Pierwszy z tegorocznych maratonów serii IAAF Golden Label już za nami. Xiamen Marathon nie przyniósł rekordów ani sensacji. Zwycięzcą z czasem 2:10:18 został Vincent Kipruto.
Wicemistrz świata z 2011 r. mimo świetnej dyspozycji i najlepszej życiówki w stawce, musiał jednak zwycięstwo wywalczyć. Shura Kitata, 19-latek z Etiopii startował w maratonie dopiero drugi raz w karierze, ale okazał się wyzwaniem dla bardziej doświadczonych zawodników.
Jeszcze 200 metrów przed metą biegli razem,ale to Kipruto miał lepszy finisz i o 2 sekundy wyprzedził młodszego rywala.
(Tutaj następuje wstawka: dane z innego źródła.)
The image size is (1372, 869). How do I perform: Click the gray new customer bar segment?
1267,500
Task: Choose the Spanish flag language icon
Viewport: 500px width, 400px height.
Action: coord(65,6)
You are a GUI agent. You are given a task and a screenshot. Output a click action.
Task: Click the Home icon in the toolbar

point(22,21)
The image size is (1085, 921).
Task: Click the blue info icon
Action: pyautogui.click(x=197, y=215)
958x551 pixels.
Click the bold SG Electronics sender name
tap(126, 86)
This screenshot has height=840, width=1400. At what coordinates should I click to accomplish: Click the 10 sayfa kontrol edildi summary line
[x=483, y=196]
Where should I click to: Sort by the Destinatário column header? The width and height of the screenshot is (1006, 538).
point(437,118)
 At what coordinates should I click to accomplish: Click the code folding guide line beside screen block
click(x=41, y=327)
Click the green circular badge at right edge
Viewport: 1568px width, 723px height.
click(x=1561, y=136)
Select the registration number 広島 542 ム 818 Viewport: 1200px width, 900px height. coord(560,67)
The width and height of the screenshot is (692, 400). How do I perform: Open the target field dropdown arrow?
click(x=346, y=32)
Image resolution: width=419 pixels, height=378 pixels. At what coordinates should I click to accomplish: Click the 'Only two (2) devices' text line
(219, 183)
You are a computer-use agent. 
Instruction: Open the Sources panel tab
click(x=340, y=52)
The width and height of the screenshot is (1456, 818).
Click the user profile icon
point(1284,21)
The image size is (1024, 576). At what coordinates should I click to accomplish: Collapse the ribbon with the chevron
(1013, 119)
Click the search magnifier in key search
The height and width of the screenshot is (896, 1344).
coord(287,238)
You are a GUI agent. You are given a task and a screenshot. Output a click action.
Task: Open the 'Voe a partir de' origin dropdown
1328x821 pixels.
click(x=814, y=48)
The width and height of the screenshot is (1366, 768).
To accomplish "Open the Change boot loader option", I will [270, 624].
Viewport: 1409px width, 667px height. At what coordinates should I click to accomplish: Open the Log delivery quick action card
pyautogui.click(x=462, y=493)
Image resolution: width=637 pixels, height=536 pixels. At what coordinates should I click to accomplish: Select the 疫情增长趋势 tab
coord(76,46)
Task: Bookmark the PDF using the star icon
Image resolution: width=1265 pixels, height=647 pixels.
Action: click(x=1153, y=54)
Obaj zawodnicy pobiegli poniżej swoich możliwości i znacznie wolniej od rekordu trasy z zeszłego roku (2:06:19). Na taki stan rzeczy, częściowo wpłynął wiatr w drugiej połowie biegu. Vincent Kipruto był jedynym Kenijczykiem na podium.
Wśród pań wygrała Etiopka Workenesh Edesa, która również narzekała na wiatr i profil trasy. Maraton w Xiamen nie zalicza się bowiem do tych płaskich.
Edesa nie była również zadowolona z początkowego tempa, które jej zdaniem było zbyt szybkie w pierwszej połowie biegu. Mimo tych niekomfortowych warunków nie tylko wygrała, ale jeszcze poprawiła swój rekord życiowy o ponad 7 minut. Drugą na mecie Martę Lemę wyprzedziła o 28 sekund. Podium dopełniła jeszcze jedna Etiopka w stawce Fantu Eticha.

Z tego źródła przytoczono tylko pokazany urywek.